The key questions to which none of the protagonists had suitable information or understanding included:
- In practice, why are women seeking abortions post-viability?
- How does the clinician infer viability, and what methods and tests are used to determine this?
- How are triage decisions made when there is a choice of risk-shifting between fetus and mother?
- What role does maternal health risk play in post-viability abortion decisions?
- What are the key factors used in practice to decide if a fetus that is past normal post-viability gestation is terminal?
- What role does fetal or neonatal palliative care play, what conditions are typically involved, and what care is used?
- What role does prenatal testing, such as amniocentesis, play?
- What role do stress and mental health factors play?

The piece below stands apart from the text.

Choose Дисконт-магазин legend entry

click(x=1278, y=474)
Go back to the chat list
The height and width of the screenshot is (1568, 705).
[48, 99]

Although most OB/GYNs may be highly reticent to speak about abortion on social media, there is an opportunity for OB/GYNs to inform people at an individual level, as well as informing male patients, which may be highly effective in improving public understanding of the clinical processes and issues.
Many of the most foundational misunderstandings could be dealt with, and the discussion reframed in more relevant and accurate ways that help both pro-life and pro-choice protagonists to adjust their positions and opinions to be more productive. Instead of somewhat metaphysical arguments and sophistry, the public debate could shift to the real-world and practical issues encountered in the clinical setting.
While we shouldn’t expect the disagreements between pro-life and pro-choice protagonists to dissolve, more information flowing from OB/GYNs may help to make the adversaries go on the same terrain, and for the public understanding of the real, clinical issues to improve.